The system as I understand it has 0-10volt channels, I can use this as an "on wall" volume controller, also there are relay out controls (at 5 volt) so I'm thinking of turning off/on the power amps with SSR's I intend to station the amp's some distance away (in the shed) to avoid fan noise and bulk, when a zone isn't being used it times out and switches off.
Going back to the TV decoder, when the volume is unmuted or raised the system wakes up opens the channels, the relay turns on the amp and out the sound comes turning on the VP on the way.. this will cost maybe 2 or 3 seconds of startup time but the sound will be pumping by the time the video is on the screen.

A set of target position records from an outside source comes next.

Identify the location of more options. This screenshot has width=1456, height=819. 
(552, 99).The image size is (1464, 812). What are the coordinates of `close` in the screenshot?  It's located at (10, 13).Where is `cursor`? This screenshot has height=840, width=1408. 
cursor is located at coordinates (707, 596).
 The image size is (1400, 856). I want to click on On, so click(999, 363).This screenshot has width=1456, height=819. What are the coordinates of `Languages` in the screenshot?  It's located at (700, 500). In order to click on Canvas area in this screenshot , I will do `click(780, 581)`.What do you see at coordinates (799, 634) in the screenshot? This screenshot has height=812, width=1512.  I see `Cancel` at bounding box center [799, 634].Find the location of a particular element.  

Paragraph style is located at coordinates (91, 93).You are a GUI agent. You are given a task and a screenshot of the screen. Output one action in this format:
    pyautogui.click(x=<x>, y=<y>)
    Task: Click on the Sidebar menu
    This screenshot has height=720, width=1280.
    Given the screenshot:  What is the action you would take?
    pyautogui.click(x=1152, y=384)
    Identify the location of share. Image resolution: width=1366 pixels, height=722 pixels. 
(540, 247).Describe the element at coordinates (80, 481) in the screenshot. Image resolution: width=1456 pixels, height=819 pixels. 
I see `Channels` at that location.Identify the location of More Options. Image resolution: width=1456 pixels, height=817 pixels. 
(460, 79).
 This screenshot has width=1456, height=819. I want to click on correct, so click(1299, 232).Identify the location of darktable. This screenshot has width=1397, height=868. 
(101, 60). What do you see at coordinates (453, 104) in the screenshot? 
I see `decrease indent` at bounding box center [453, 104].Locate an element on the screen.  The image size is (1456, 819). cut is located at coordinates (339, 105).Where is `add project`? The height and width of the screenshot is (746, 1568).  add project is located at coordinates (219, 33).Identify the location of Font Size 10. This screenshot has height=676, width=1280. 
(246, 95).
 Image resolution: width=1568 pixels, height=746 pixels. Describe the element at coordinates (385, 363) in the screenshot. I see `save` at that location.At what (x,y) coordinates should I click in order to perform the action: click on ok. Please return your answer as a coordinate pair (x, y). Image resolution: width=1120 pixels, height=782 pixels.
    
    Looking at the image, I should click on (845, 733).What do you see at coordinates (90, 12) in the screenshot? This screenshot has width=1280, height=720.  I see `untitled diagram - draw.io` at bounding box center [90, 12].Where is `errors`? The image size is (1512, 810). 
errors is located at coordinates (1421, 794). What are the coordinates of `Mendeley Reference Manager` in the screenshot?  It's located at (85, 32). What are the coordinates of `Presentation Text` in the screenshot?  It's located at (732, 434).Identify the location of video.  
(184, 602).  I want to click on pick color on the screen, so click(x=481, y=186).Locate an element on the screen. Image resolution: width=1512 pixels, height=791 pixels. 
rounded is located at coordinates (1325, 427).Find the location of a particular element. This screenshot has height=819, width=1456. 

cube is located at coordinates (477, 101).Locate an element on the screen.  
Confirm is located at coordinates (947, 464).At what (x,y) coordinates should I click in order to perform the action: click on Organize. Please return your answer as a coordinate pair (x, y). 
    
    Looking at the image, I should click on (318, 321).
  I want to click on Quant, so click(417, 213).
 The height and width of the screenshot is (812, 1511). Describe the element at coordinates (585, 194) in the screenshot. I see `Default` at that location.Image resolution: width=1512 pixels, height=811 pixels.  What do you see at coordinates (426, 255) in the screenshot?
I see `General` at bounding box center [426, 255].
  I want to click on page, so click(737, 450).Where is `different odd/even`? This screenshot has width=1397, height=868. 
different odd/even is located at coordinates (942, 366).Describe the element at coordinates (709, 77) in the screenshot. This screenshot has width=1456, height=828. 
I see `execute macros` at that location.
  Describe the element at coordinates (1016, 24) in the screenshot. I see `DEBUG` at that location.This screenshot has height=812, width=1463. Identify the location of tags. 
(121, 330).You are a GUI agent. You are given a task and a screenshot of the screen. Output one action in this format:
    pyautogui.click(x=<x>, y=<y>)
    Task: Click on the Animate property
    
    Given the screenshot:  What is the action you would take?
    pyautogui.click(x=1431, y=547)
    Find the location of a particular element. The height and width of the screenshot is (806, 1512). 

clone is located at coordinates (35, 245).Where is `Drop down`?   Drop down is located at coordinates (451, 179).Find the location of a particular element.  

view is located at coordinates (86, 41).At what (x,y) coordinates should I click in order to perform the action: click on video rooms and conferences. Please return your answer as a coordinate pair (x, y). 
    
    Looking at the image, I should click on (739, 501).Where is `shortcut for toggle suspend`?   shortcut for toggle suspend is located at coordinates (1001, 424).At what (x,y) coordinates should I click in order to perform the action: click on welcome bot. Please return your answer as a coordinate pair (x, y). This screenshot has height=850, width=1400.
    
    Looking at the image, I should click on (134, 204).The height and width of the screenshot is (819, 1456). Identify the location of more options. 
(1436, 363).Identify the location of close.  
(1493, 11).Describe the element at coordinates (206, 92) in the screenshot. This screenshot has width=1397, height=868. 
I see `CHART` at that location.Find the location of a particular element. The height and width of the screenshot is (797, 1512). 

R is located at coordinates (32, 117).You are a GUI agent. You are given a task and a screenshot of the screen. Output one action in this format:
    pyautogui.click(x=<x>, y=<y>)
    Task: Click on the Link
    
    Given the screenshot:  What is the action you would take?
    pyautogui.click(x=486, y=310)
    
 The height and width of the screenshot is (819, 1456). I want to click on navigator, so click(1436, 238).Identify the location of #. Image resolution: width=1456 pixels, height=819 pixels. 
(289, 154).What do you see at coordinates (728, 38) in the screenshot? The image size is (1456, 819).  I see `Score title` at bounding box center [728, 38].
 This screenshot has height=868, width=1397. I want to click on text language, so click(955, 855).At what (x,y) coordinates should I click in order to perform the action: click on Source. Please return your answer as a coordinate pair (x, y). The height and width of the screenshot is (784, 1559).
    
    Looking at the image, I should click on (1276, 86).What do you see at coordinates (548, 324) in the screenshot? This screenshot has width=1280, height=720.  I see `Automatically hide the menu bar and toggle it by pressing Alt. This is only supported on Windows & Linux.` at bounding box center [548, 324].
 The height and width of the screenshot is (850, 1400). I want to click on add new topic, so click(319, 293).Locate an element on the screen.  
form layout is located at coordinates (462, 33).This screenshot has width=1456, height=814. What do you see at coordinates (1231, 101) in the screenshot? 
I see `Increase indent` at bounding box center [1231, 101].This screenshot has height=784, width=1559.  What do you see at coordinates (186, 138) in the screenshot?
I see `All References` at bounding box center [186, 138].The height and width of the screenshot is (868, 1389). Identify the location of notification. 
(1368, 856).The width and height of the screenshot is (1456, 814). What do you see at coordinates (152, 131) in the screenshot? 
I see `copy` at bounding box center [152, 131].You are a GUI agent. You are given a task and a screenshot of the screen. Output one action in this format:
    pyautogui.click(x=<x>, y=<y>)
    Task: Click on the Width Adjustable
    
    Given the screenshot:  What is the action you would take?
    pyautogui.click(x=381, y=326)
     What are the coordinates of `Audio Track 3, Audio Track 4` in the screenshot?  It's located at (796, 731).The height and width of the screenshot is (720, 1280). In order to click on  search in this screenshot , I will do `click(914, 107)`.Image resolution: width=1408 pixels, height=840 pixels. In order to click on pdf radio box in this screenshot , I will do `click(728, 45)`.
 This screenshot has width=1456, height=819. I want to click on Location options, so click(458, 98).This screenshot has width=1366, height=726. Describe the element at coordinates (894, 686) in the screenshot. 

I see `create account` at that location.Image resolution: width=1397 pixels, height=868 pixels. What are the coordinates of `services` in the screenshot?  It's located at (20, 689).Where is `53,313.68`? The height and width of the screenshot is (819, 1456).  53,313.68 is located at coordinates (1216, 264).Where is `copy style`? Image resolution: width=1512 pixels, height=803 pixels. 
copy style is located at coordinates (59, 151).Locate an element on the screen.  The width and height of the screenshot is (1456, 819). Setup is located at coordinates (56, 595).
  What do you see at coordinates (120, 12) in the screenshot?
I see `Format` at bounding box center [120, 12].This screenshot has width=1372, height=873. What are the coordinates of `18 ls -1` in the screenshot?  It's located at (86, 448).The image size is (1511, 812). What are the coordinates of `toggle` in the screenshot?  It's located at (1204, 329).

My family know how to turn lights on but none of them have figured how to turn them off, I have installed IR sensors that automatically turn the lights on & off, this sensing system can also be used for other things, i.e if there's no-one in a zone it times out and shuts down.

I love the idea of a DJ desk in the party room someone always takes the lead and is the DJ for a while, at least till the mood changes, I always say "everyone else does content",,, "I just do tech.." it gets me off the hook of being the techie controller and gets others involved.
I do a lot of corporate work, so serve up dross time and time again,, it's irrelevant to me if it's good or bad pic's or sound...
Just the quality has to be high

I'll keep you posted as this develops, Regards Stephen


----------



## peterselby7

Chester said:


> I use a program that is available on the crown site, called IQ for Windows. You do need to use a serial cable to connect in and program things however once it is configured it runs as a standalone system. You can make 32 presets that can be selected from the front panel (however I always "lock" the front panel so my family does not mess things up )
> 
> Addition: I also use REW (I figure that would be assumed but you never know...) to generate the responses and figure out what filters to apply... It is important to remember (also) that the parametric eq filters generated by REW use a different method for determining the Q, so you will need to use a conversion I figured out here: http://www.hometheatershack.com/forums/rew-forum/22185-parametric-peaking-eq-variations.html#post199725... use Excel or something like that to figure out all the filters at once
> 
> Here are the measured and predicted graphs of the 8 channels I EQ with one my USM-810's, there are also 7 other parametric eq's per channel that represent the equal loudness curve at 80 phons (basically a really accurate "Loudness" button), each channel has anywhere from 5 to 8 parametric eq's that are fixing that channel too. There are also two subwoofers being crossed over by the USM-810...


Interesting, so how much does it cost? Sorry if I may have missed you quoting the price earlier.


----------



## Chester

depends, they can be found used on CL and ebay sometimes, i got mine for ~$300


----------